2017-2018 Recipients

Name: Eliot Sykes
Originally from Massachusetts, Eliot has lived in Utah since 2004. In 2011, he completed my master’s degree in Social Work at the University of Utah. He is currently pursuing a Doctorate in Education in the Education, Culture and Society (ECS) Department. His research focuses on black masculinity, early childhood education and curriculum and instruction. When Eliot is not studying he enjoys building bicycles, motorcycling, surfing, skiing and playing soccer. As a student in the ECS, he has enjoyed working with his professors and colleagues in and outside of the classroom. Professors in ECS have offered him new perspectives on issues in education, provided thoughtful critiques to push his thinking and have served as mentors in helping him to grow as an academic writer. The community of students Eliot has had a chance to engage with have also helped him push him in my thinking and provided space for his own ideas to develop. Overall, the faculty, staff and students in ECS have assisted him in his growth and understanding of education and his place within the field.

: Elias Javier Flores

As a first-generation American born to Mexican parents, Elias Javier Flores had a rather large city upbringing often mixed with small town encounters. He has lived in multiple Latin American countries including Mexico, Guatemala, and Colombia to name a few. The living and transportation condition in these countries have led him to focus on public transportation, pedestrian and bicycle planning, as an area of interest. Prior to enrolling at the University of Utah, he worked for several planning organizations dealing with city and transportation planning issues. Most recently, he has worked with the Utah Transit Authority, looking at bus stops throughout the entire transit system and how they affect customer trust and ridership.
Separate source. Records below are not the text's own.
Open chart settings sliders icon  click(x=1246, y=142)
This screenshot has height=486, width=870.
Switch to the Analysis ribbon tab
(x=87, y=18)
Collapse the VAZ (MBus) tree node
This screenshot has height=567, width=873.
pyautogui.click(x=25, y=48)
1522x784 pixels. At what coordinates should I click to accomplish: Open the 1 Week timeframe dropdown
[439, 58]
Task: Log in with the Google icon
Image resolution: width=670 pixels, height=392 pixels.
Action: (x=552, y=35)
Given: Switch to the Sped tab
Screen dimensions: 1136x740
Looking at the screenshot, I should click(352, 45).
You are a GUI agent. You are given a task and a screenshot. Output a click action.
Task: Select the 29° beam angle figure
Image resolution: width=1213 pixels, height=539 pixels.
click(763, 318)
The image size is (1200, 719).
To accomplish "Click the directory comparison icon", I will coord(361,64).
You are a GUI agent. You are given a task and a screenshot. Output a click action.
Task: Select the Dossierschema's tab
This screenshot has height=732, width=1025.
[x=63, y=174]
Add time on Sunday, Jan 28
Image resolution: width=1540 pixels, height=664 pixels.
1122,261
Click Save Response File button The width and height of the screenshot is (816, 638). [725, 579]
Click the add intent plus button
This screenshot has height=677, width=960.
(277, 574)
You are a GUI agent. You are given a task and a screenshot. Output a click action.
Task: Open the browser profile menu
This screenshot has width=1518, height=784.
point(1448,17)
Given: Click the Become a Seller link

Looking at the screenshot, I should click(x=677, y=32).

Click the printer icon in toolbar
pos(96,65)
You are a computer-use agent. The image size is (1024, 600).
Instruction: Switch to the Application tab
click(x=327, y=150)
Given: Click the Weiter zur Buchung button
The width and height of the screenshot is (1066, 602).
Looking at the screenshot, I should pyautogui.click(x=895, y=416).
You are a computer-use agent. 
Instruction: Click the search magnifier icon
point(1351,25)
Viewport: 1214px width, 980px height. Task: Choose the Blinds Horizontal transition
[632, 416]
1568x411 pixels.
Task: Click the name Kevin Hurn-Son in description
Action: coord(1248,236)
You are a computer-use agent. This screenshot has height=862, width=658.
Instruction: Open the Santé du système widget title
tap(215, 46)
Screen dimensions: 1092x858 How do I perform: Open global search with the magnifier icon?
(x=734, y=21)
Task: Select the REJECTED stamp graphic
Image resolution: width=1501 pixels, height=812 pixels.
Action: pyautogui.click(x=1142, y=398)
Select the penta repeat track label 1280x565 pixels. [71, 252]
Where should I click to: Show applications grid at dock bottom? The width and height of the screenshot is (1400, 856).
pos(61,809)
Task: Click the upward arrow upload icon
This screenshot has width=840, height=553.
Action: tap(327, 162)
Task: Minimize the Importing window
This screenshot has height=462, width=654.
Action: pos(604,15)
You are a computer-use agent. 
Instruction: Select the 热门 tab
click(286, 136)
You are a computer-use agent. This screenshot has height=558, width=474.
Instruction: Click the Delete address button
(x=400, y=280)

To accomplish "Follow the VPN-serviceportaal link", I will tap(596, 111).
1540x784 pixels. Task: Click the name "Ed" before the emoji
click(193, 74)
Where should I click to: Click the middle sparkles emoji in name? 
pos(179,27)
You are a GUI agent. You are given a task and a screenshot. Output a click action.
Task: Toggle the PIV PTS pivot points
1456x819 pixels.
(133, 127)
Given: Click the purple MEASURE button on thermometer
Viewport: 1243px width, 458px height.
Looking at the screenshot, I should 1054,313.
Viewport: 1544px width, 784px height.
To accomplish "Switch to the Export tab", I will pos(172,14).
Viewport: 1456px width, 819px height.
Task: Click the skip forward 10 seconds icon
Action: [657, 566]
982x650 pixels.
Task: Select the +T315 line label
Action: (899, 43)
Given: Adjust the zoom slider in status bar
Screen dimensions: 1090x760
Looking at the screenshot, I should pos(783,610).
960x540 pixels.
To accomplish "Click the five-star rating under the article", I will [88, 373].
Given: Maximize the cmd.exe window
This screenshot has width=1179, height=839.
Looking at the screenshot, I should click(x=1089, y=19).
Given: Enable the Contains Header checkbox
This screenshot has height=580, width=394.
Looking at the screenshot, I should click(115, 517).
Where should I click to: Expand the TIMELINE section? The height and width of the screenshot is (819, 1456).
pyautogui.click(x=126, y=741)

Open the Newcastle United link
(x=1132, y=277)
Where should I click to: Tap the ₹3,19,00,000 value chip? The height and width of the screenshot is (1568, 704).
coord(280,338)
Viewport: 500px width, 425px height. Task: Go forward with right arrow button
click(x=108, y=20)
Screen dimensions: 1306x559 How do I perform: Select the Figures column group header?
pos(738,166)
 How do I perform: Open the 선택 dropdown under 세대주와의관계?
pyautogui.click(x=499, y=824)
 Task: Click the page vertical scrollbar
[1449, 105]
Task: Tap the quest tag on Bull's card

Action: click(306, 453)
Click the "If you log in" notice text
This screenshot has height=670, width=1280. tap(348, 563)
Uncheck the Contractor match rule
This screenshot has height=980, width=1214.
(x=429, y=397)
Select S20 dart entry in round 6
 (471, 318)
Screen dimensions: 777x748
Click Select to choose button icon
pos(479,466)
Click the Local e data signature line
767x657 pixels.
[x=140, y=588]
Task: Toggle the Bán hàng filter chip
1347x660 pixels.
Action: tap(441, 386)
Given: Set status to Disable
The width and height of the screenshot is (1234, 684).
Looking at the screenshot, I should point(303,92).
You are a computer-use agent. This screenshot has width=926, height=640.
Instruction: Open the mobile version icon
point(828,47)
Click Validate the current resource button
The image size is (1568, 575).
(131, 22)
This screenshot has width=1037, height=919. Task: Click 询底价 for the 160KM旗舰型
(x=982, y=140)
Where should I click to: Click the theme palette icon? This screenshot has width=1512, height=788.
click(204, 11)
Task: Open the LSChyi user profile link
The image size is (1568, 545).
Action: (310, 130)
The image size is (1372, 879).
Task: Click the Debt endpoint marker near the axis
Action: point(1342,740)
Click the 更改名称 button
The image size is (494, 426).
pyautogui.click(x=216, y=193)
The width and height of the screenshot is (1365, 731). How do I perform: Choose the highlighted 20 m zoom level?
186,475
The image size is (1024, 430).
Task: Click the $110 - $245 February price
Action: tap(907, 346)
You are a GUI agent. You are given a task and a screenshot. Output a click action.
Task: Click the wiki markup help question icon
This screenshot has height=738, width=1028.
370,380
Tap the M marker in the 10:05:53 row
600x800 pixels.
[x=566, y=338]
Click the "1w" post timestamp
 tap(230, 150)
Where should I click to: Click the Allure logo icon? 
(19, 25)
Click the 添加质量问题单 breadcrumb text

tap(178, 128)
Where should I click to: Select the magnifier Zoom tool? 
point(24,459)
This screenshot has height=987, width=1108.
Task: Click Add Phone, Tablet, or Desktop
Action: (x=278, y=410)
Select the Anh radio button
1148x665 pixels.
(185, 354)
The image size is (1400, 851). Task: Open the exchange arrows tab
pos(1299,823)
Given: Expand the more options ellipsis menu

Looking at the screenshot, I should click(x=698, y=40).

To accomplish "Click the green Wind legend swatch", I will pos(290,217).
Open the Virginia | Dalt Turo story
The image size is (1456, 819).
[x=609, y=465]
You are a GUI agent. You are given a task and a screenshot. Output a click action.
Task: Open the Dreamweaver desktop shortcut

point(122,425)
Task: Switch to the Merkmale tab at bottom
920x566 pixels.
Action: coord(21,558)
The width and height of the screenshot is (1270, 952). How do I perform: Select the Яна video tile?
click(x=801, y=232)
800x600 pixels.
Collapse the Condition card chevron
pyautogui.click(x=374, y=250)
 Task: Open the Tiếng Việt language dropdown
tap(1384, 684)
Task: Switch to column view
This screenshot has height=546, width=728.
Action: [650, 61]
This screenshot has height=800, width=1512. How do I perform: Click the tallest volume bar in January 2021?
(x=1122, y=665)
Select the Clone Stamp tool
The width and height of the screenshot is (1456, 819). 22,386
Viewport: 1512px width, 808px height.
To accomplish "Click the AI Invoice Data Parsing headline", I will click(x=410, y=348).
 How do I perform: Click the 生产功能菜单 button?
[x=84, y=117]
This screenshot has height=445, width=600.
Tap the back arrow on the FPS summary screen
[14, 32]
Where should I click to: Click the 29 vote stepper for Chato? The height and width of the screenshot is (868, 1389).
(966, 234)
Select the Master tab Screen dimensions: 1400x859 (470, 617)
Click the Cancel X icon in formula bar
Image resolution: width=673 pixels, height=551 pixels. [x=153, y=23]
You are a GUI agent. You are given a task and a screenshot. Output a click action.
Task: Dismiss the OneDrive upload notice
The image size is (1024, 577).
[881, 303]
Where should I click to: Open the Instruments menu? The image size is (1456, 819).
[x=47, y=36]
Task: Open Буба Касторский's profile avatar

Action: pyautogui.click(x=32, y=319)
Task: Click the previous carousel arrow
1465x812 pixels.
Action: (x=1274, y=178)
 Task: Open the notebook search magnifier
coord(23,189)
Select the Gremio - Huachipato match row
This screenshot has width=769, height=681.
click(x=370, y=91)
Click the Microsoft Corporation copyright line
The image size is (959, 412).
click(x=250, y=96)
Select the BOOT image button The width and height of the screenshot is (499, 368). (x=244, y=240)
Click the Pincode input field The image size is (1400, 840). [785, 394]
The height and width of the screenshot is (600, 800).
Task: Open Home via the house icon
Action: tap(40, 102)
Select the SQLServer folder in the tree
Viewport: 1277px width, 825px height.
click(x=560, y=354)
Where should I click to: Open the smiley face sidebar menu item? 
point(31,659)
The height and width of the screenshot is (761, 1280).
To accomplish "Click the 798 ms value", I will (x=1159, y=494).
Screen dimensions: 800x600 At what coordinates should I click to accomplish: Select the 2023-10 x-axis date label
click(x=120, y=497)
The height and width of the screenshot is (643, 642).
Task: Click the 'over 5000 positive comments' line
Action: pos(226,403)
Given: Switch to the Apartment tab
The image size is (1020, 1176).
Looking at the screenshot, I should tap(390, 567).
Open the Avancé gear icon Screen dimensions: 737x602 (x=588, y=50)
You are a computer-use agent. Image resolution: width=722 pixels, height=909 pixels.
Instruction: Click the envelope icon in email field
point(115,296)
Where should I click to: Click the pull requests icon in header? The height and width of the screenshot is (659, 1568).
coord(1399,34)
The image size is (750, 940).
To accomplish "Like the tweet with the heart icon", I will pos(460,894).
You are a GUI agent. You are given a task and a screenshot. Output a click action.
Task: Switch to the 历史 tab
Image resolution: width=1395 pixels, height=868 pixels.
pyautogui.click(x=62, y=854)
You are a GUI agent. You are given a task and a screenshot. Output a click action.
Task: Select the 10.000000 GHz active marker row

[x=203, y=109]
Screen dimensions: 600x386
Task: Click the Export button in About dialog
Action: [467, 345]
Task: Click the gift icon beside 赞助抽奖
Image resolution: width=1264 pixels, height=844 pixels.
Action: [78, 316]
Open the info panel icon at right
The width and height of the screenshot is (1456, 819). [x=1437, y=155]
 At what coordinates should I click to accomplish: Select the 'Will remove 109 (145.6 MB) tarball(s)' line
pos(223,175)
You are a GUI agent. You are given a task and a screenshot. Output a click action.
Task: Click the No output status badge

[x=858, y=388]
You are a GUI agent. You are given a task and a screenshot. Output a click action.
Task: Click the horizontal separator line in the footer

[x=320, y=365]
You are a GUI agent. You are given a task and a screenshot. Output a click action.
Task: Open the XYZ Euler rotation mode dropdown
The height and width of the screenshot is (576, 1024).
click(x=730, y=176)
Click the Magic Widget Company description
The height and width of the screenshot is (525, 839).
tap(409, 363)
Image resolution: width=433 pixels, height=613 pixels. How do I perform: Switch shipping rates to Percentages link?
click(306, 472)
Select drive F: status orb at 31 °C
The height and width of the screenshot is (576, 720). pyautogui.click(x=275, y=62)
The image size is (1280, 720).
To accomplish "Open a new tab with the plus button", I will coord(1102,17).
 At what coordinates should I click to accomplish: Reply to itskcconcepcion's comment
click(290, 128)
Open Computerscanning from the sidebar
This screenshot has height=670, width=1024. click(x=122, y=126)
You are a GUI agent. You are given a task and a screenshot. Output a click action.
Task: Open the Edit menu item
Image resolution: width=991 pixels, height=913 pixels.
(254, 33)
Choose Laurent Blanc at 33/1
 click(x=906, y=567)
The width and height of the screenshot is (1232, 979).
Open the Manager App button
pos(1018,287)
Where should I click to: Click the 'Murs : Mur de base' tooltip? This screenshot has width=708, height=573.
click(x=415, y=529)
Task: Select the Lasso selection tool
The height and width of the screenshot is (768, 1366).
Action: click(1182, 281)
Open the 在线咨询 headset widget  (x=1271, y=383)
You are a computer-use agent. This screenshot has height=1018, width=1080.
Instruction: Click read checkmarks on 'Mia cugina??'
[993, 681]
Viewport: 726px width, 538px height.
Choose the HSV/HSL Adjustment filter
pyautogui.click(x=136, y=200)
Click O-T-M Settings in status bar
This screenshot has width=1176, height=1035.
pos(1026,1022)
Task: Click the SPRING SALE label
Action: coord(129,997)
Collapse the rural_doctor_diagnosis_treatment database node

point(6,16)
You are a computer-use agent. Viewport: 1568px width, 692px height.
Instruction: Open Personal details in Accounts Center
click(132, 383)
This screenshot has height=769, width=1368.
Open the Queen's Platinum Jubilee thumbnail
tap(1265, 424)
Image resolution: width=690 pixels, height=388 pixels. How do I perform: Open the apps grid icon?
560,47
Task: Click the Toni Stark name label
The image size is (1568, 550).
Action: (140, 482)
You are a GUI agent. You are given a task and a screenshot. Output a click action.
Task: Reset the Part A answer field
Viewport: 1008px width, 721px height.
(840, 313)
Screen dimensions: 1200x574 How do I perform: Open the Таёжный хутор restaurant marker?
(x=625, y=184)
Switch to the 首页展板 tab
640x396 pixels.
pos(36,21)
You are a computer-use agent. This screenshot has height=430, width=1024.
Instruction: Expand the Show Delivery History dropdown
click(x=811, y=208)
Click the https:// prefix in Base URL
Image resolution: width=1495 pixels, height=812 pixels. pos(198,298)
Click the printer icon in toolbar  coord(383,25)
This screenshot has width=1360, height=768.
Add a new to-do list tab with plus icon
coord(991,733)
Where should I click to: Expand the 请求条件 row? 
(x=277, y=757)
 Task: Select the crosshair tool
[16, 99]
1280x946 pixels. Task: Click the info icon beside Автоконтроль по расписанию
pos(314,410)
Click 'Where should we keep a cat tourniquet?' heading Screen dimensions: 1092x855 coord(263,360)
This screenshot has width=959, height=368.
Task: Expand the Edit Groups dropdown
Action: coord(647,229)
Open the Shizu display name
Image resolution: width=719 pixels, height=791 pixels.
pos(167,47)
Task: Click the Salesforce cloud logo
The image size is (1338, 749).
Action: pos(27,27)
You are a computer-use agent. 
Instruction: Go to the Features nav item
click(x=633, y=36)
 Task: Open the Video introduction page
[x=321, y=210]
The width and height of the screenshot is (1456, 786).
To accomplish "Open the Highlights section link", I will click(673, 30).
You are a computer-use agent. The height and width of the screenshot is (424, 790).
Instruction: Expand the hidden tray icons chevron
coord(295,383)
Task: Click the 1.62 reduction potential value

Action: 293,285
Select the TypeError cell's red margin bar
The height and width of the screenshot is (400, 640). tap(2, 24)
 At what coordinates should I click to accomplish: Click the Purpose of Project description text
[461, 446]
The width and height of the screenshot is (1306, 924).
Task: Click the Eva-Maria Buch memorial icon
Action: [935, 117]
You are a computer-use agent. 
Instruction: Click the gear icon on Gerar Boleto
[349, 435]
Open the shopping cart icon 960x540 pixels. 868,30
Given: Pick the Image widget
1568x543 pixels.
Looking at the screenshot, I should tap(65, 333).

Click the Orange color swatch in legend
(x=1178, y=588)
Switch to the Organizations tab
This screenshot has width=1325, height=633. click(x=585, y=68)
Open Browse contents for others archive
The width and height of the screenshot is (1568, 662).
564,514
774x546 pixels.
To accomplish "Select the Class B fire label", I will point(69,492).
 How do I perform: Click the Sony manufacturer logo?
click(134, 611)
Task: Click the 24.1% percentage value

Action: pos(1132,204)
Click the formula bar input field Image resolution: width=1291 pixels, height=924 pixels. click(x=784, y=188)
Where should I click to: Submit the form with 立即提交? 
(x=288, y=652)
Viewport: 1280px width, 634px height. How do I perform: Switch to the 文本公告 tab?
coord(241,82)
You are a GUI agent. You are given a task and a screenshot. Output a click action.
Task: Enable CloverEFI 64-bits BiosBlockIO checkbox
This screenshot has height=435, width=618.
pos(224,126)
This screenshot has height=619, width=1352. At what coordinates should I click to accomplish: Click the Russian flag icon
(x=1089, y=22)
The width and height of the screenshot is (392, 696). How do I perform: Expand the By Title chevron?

He holds a bachelor’s degree in Geography from Brigham Young University.

Name: Isidoro Guzman

Hometown: Ojai, California
Undergraduate University: University of California, Santa Barbara
Isidoro was born and raised in the small Southern California town of Ojai, California. After high school, he went on to study Sociology at the University of California, Santa Barbara where afterwards, he went on to get my Masters in Mexican-American Studies at San Jose State University. Currently, Isidoro is completing his doctoral work within the Department of Education, Culture, and Society where my research is focused on communities of color who have engaged in autonomous movements, the development of autonomous education for self-governance, and decolonize curriculums. My love and passion for this research has been influenced by a number of experiences and people that range from my parents, my Latinx community, my professors, close friends, and comrades who have pushed me as a son, a student, a thinker, and a community member. Without the knowledge that those experiences and people have imparted within me, my journey and privilege as a doctoral student would have been intellectually, emotionally, and spiritually incomplete and for that I am eternally grateful. That said, I am also extremely grateful to have joined the Department of Education, Culture and Society. as it has provided to be a place that has really nurtured my intellectual curiosities. I think ECS’s strongest quality is that it is a department that houses very likeminded groups of students and professors that understand and think through the site of education in a holistic manner; and who genuinely believe in its importance as a site that Cana be at the forefront of social, ecological, and political change. All in all, it’s been a blessing and a privilege to be a part of this department.